Records from a data collection:

%%

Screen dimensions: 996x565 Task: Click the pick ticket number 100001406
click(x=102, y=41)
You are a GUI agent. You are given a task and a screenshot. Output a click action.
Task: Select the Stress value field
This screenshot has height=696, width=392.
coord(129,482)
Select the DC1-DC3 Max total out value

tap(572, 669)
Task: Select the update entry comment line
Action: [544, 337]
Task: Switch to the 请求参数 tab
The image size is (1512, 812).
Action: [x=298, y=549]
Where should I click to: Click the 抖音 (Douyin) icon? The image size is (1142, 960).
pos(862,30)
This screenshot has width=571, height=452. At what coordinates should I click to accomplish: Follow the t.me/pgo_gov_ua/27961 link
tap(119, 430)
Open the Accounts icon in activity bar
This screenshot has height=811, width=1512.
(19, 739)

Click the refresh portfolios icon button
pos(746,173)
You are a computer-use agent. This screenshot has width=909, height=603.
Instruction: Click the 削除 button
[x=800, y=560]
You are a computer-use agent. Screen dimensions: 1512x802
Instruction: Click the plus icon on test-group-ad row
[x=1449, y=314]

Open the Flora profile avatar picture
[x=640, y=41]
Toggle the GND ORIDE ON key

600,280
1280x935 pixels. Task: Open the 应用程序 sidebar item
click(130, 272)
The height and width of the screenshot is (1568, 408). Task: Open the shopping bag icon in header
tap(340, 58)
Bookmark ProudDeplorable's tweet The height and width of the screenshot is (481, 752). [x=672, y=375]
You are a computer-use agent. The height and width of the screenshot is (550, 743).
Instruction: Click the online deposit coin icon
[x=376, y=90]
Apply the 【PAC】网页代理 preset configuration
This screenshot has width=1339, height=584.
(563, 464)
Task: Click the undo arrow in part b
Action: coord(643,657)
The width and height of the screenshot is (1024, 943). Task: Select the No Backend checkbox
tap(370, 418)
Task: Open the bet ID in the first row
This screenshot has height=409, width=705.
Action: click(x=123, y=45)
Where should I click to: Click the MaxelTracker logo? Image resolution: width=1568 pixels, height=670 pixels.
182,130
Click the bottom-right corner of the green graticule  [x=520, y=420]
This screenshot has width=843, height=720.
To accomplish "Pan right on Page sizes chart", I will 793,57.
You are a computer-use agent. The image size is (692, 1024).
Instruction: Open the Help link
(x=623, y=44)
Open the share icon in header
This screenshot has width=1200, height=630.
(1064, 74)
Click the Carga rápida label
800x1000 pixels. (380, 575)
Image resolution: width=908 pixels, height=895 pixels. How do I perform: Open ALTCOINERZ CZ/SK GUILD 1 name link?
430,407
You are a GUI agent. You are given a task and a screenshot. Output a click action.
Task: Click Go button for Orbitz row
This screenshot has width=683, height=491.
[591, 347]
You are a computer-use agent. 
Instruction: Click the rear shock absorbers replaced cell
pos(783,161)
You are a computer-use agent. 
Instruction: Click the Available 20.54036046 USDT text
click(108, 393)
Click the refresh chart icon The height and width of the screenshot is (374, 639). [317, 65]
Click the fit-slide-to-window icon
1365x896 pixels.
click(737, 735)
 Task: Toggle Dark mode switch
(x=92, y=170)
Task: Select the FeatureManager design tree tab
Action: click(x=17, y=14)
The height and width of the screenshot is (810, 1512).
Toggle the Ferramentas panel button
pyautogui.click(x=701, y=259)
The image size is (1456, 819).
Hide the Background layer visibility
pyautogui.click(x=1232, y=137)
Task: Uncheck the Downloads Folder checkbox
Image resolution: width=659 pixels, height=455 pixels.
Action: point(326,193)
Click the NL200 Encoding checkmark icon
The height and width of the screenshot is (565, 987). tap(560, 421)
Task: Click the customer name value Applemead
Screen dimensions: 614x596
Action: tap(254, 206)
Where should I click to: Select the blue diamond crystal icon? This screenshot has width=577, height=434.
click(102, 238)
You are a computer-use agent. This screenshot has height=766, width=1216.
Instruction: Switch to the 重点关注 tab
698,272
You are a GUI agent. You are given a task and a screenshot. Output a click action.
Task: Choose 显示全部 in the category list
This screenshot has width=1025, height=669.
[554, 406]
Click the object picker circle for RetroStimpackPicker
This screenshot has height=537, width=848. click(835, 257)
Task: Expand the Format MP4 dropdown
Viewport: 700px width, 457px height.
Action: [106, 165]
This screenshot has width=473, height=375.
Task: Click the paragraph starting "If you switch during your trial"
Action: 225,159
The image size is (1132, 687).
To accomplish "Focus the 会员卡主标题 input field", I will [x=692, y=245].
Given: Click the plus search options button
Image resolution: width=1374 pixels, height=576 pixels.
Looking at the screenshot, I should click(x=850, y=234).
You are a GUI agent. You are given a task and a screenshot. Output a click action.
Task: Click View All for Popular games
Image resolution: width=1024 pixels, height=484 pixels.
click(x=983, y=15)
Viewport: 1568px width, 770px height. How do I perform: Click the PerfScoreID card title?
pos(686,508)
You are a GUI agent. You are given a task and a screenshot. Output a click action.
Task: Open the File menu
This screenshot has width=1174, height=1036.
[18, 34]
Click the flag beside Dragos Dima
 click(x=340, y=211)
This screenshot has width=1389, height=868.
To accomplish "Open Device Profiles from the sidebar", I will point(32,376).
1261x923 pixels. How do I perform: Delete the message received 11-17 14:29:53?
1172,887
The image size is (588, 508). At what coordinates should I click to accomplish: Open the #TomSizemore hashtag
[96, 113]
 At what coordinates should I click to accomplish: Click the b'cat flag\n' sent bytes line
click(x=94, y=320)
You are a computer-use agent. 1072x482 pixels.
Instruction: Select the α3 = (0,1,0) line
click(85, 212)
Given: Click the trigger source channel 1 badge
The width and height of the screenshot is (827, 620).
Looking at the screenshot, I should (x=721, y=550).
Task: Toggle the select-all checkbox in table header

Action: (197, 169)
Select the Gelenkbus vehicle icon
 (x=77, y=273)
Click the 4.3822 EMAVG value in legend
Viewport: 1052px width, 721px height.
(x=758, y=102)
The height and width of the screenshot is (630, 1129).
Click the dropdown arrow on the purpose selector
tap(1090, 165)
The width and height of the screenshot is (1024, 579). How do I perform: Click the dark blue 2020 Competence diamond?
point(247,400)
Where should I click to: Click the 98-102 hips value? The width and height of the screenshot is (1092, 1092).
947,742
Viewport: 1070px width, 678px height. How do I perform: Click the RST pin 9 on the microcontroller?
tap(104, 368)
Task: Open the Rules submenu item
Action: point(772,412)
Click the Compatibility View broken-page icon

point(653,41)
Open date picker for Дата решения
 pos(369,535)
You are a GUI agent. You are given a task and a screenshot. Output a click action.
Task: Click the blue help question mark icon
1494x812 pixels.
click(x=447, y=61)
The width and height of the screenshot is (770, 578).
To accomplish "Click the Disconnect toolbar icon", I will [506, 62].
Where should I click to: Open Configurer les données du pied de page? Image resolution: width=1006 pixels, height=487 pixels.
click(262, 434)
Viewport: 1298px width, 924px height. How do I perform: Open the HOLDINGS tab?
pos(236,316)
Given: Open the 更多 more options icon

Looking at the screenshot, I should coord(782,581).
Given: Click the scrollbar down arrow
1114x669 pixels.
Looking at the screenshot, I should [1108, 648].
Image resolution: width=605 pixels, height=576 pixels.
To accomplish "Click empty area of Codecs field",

%%

* [EXERCISE BRIEF]
Using the entries above, give again exactly the lines from the line holding "Open the Accounts icon in activity bar" through the line holding "Bookmark ProudDeplorable's tweet". Include both end lines and nothing else.

* [WORKED SOLUTION]
Open the Accounts icon in activity bar
This screenshot has height=811, width=1512.
(19, 739)

Click the refresh portfolios icon button
pos(746,173)
You are a computer-use agent. This screenshot has width=909, height=603.
Instruction: Click the 削除 button
[x=800, y=560]
You are a computer-use agent. Screen dimensions: 1512x802
Instruction: Click the plus icon on test-group-ad row
[x=1449, y=314]

Open the Flora profile avatar picture
[x=640, y=41]
Toggle the GND ORIDE ON key

600,280
1280x935 pixels. Task: Open the 应用程序 sidebar item
click(130, 272)
The height and width of the screenshot is (1568, 408). Task: Open the shopping bag icon in header
tap(340, 58)
Bookmark ProudDeplorable's tweet The height and width of the screenshot is (481, 752). [x=672, y=375]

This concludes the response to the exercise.